-- Supplied records --
--------
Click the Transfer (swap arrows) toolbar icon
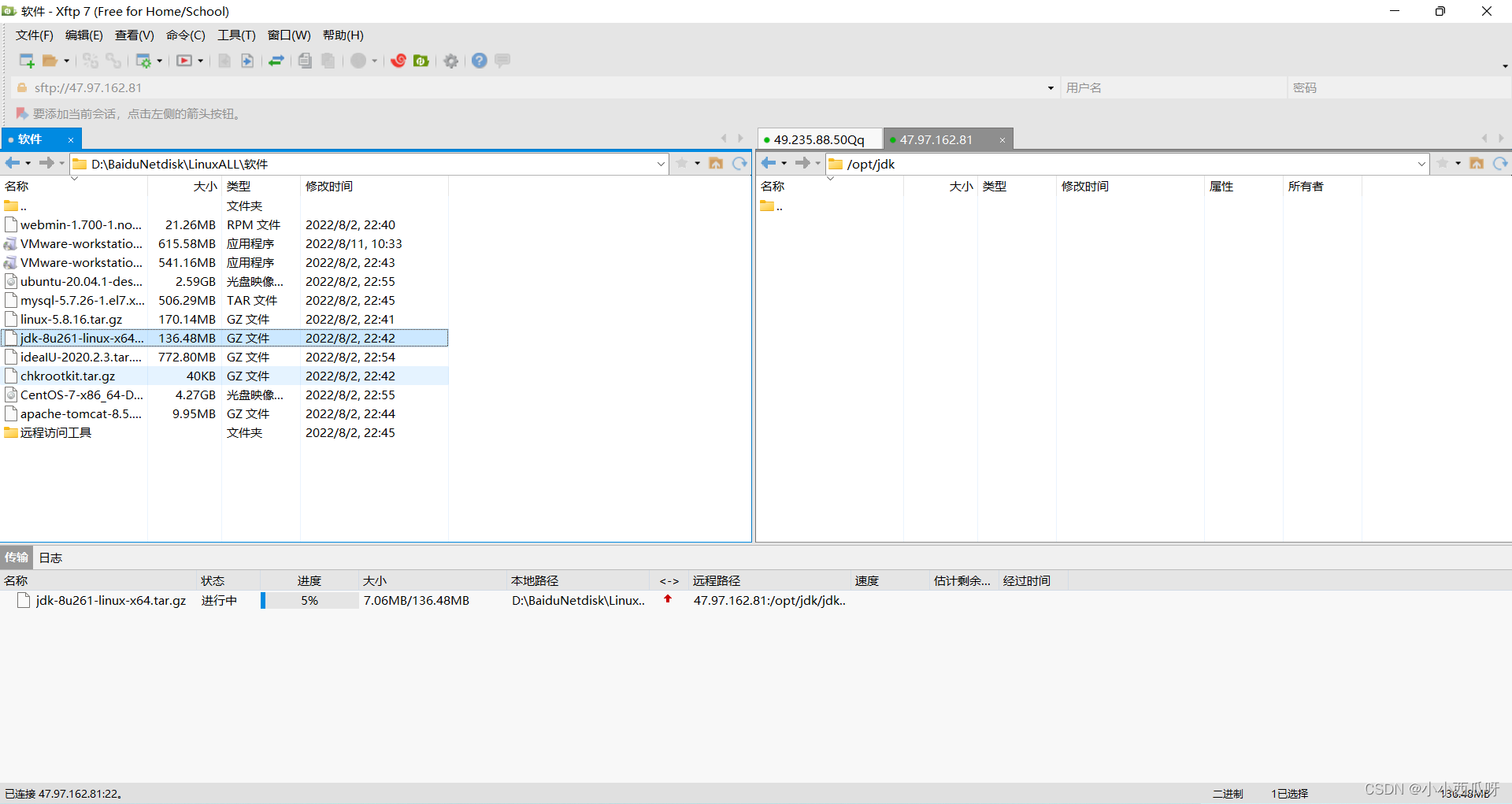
--------
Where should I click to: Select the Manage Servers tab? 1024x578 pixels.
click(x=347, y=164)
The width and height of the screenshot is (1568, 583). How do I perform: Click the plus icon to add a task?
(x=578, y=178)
--------
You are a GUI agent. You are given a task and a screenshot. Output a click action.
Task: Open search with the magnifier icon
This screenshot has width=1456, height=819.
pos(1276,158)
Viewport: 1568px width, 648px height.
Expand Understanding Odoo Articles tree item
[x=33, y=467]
--------
-- Objective --
Recast the listing from the line with "Where should I" to the line with "(x=578, y=178)" as a two-column CSV headed instruction and click. Give one row for each text-and-answer pair, with every field in quotation marks and line breaks turned into spaces.

-- Output of the task --
instruction,click
"Where should I click to: Select the Manage Servers tab? 1024x578 pixels.","click(x=347, y=164)"
"The width and height of the screenshot is (1568, 583). How do I perform: Click the plus icon to add a task?","(x=578, y=178)"